BEGIN Data

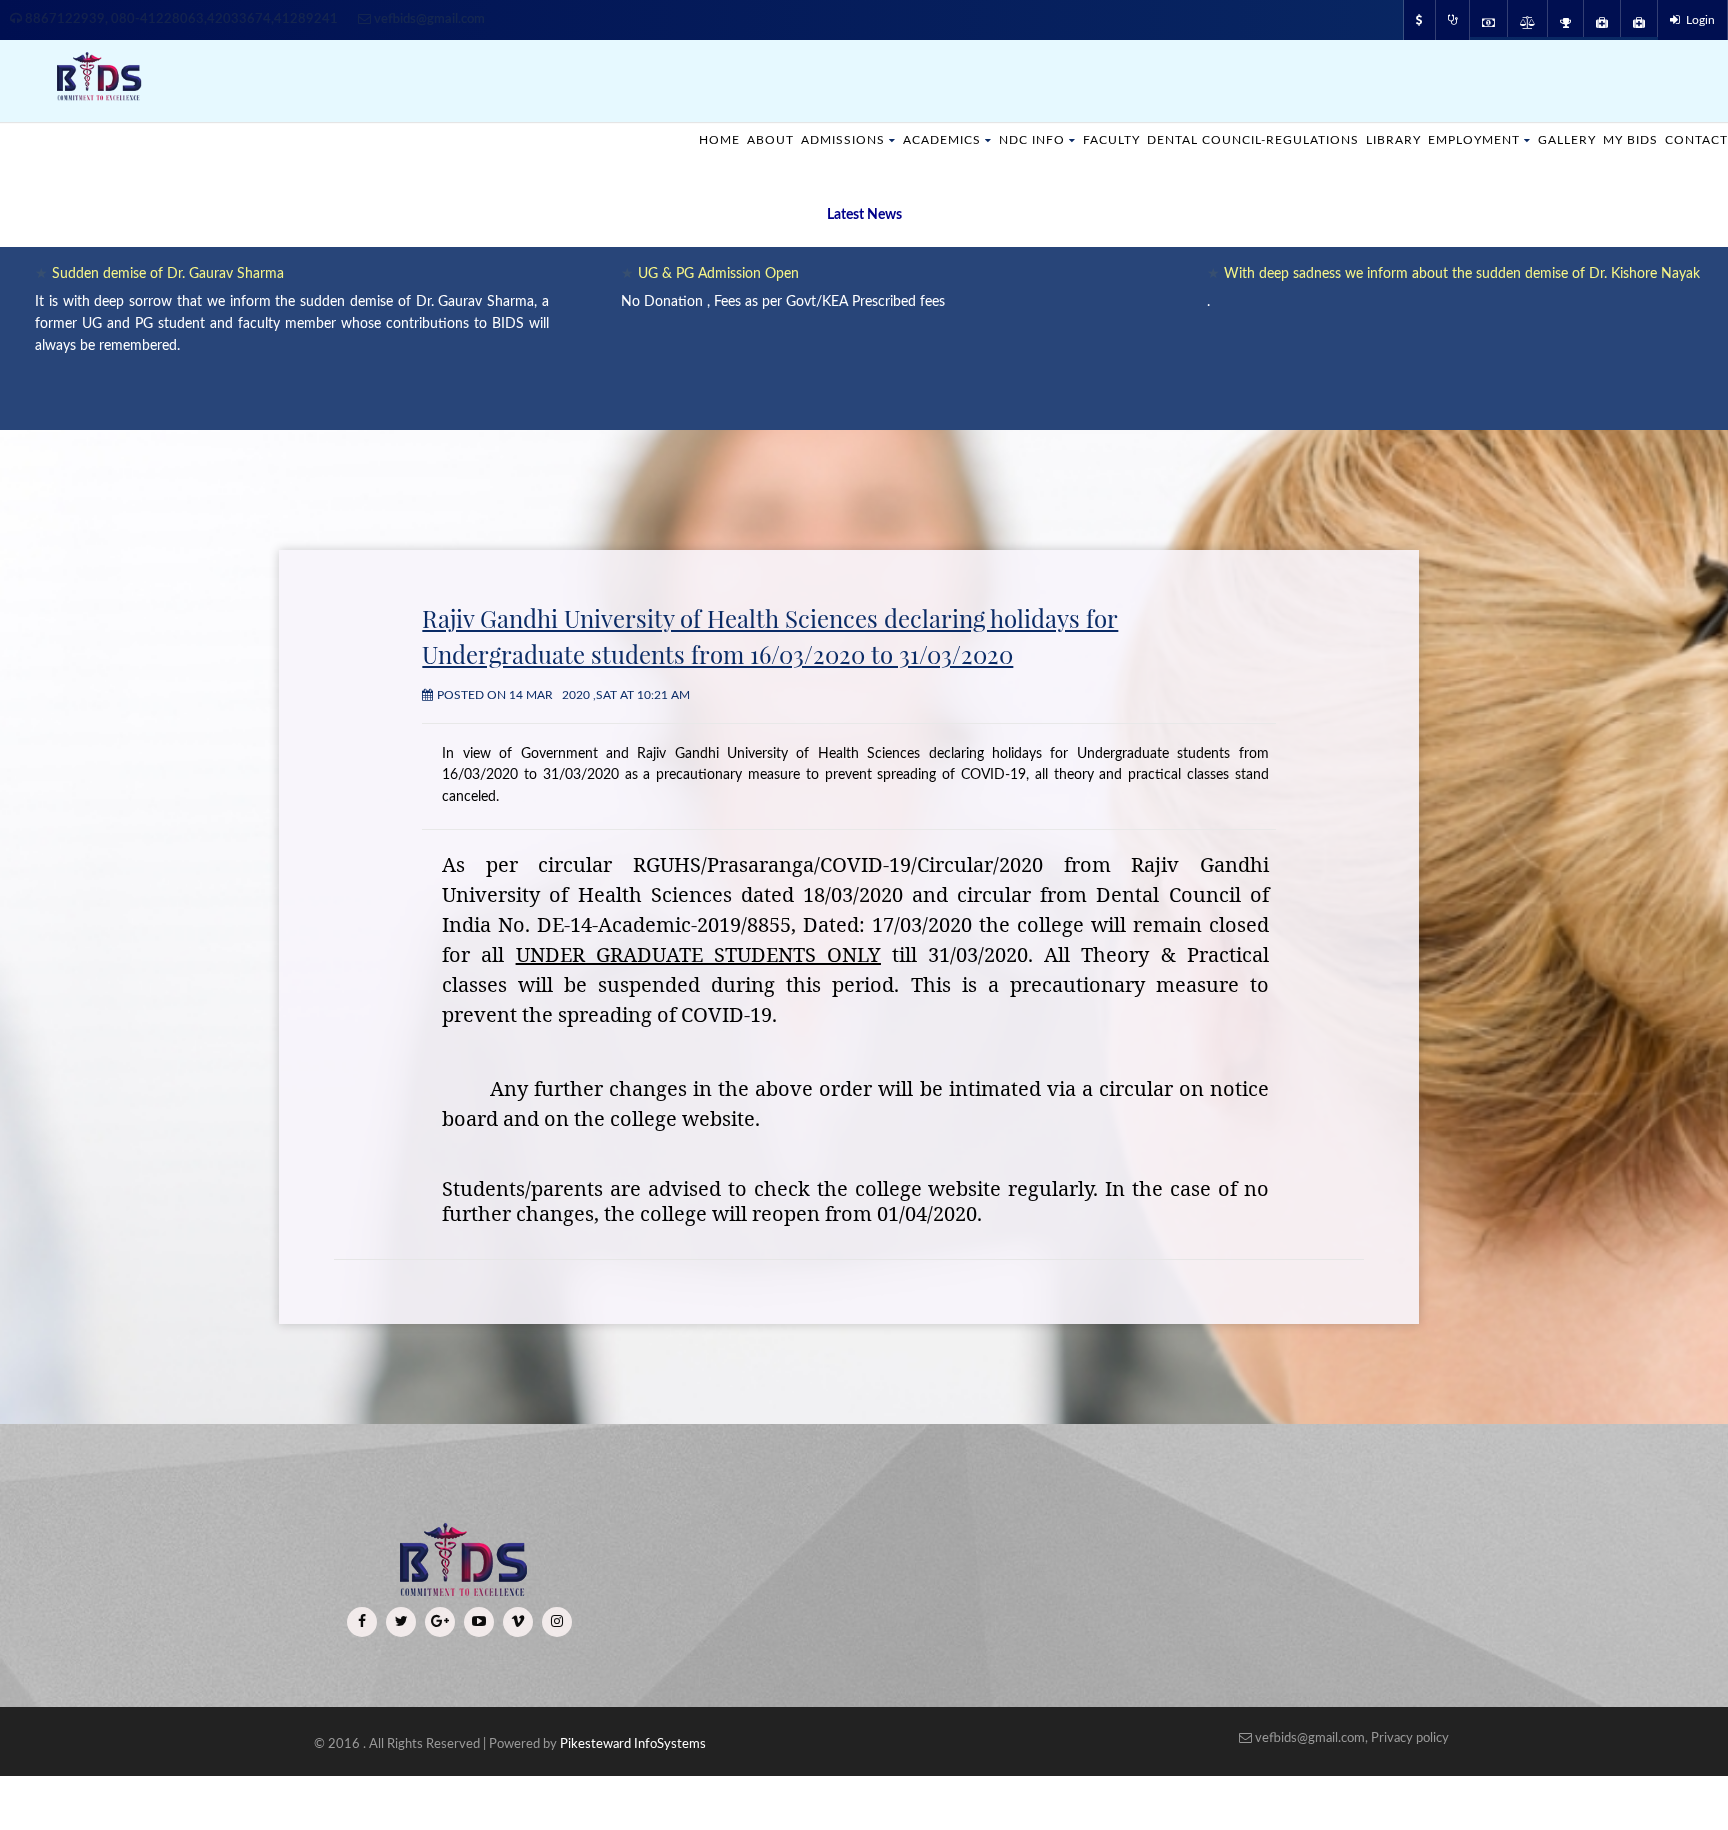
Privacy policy (1410, 1738)
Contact (1693, 139)
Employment (1454, 139)
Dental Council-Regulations (1214, 139)
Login (1697, 20)
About (695, 139)
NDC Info (974, 139)
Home (641, 139)
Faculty (1059, 139)
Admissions (772, 139)
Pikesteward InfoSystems (633, 1744)
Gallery (1555, 139)
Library (1367, 139)
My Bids (1623, 139)
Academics (878, 139)
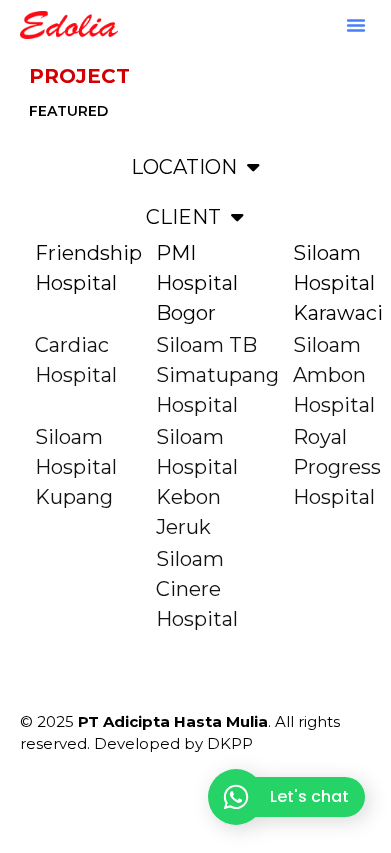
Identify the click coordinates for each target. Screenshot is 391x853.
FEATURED (68, 111)
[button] (356, 25)
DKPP (230, 743)
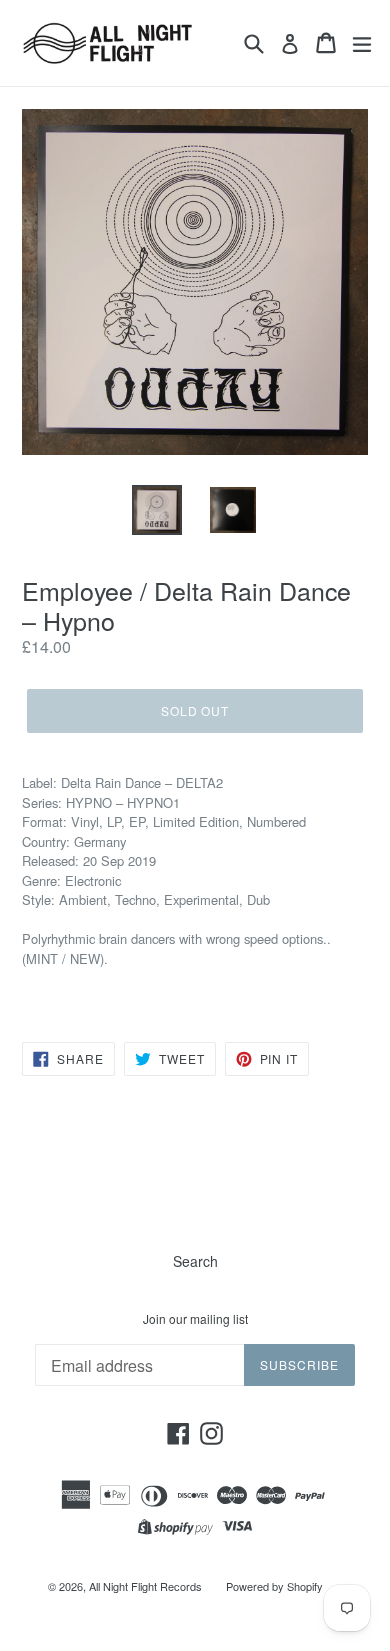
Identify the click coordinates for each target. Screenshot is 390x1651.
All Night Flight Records (145, 1586)
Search (195, 1261)
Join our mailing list (195, 1319)
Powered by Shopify (274, 1586)
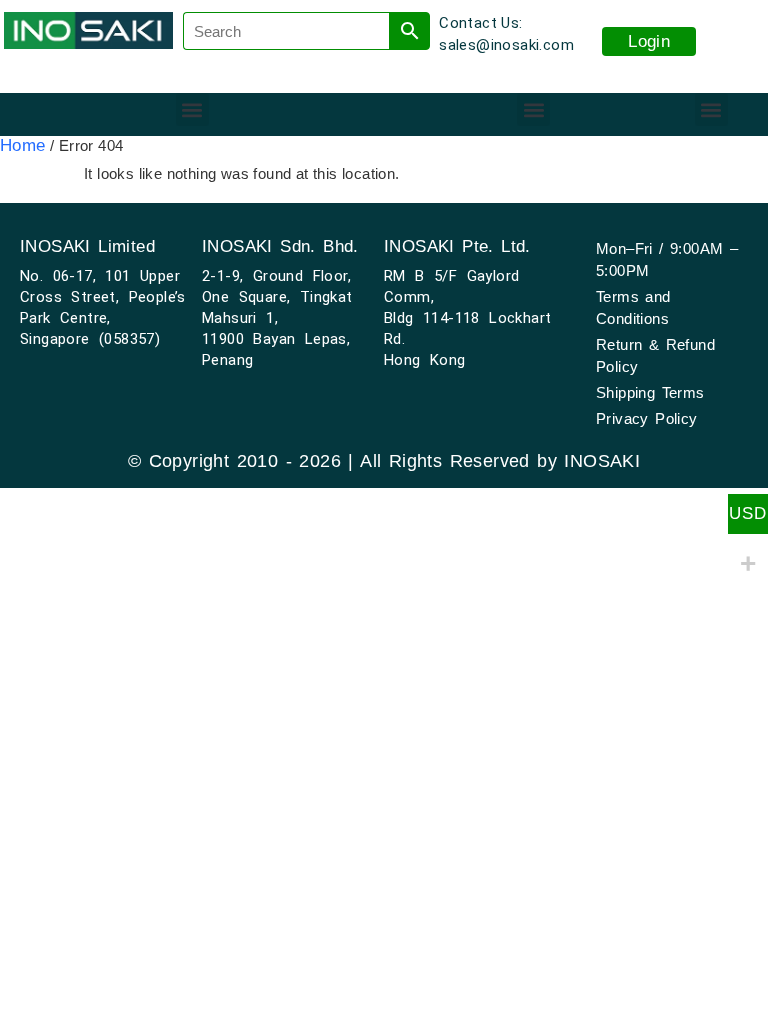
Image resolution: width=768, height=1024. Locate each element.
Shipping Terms (650, 392)
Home (23, 145)
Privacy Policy (647, 418)
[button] (192, 109)
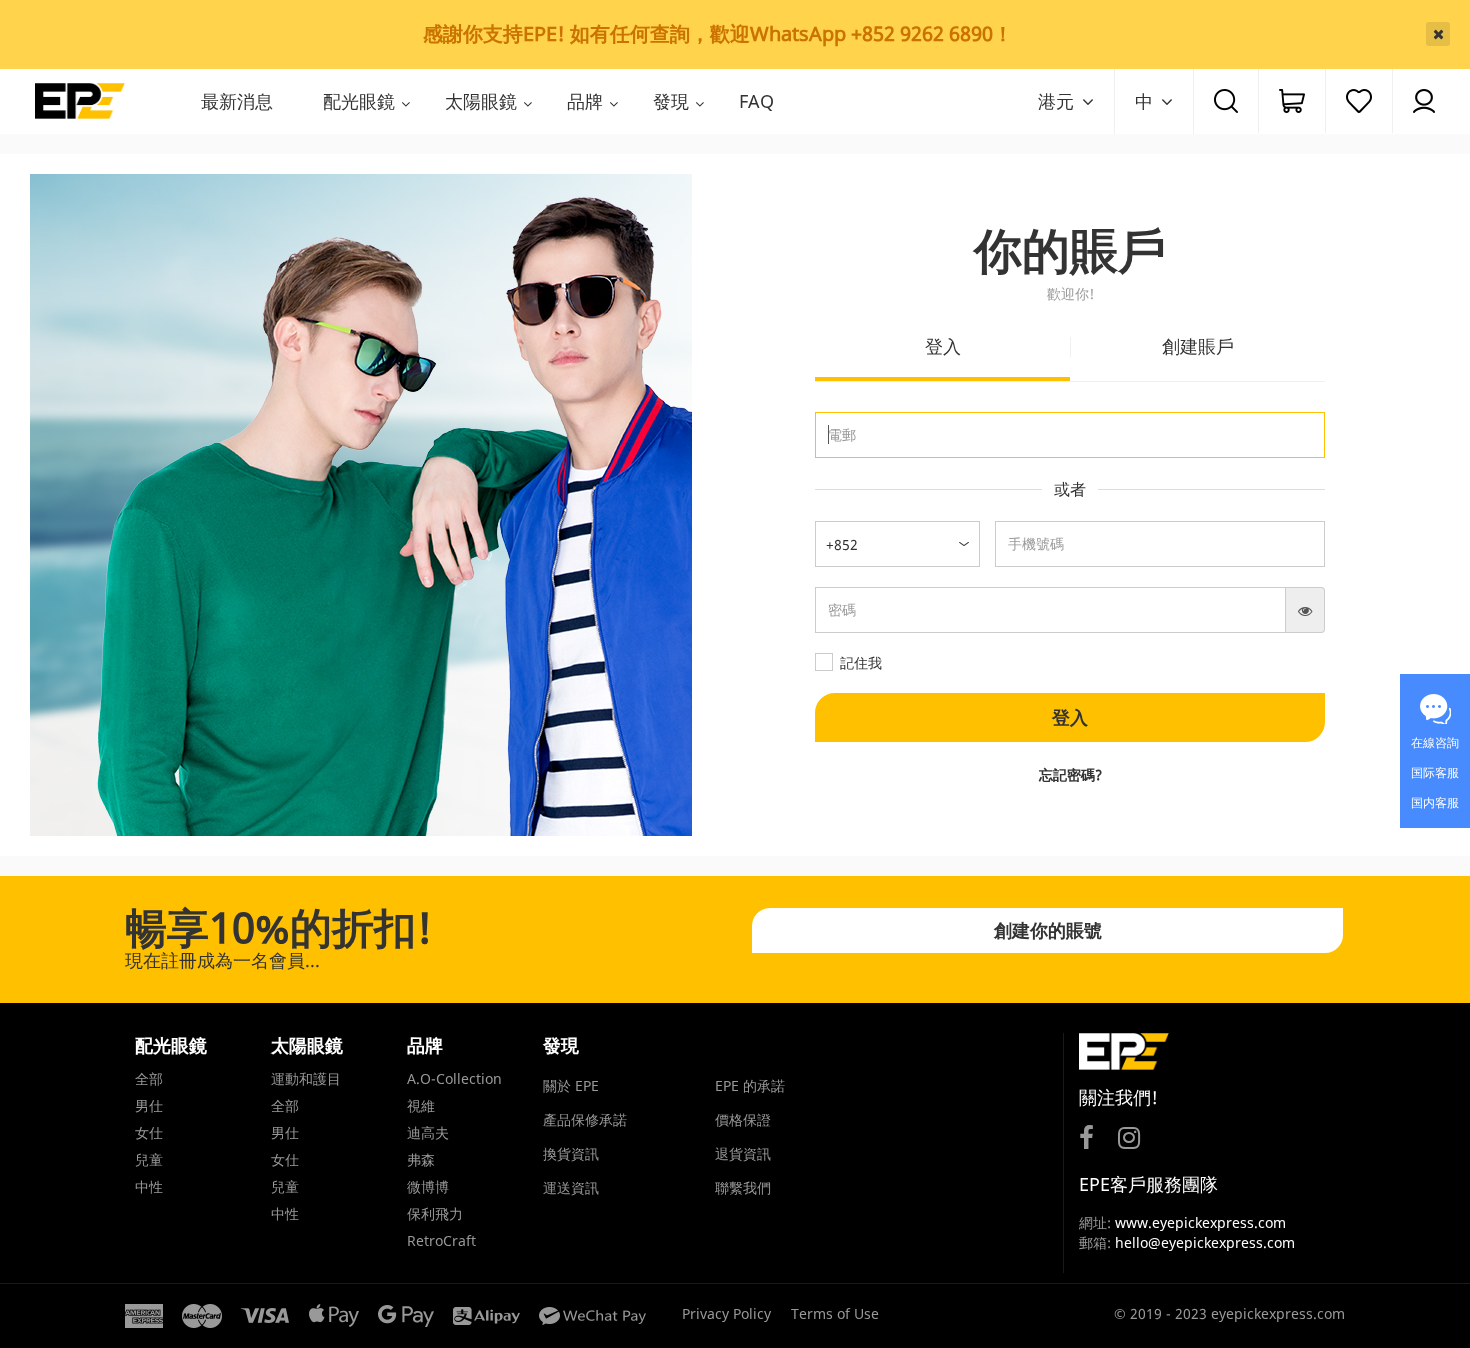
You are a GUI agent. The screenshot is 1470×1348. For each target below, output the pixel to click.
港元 (1056, 101)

END Data

The listing above should be transcribed word for word, with its pictures left out.

▶ _Answer_
Privacy policy (1410, 1738)
Contact (1693, 139)
Employment (1454, 139)
Dental Council-Regulations (1214, 139)
Login (1697, 20)
About (695, 139)
NDC Info (974, 139)
Home (641, 139)
Faculty (1059, 139)
Admissions (772, 139)
Pikesteward InfoSystems (633, 1744)
Gallery (1555, 139)
Library (1367, 139)
My Bids (1623, 139)
Academics (878, 139)
Identify the click coordinates for each target. Screenshot is 391x853.
FEATURED (68, 111)
[button] (356, 25)
DKPP (230, 743)
Identify the click coordinates for each target. Screenshot is 390x1651.
All Night Flight Records (145, 1586)
Search (195, 1261)
Join our mailing list (195, 1319)
Powered by Shopify (274, 1586)
Image resolution: width=768, height=1024. Locate each element.
Shipping Terms (650, 392)
Home (23, 145)
Privacy Policy (647, 418)
[button] (192, 109)
You are a GUI agent. The screenshot is 1470×1348. For each target below, output the pixel to click.
港元 (1056, 101)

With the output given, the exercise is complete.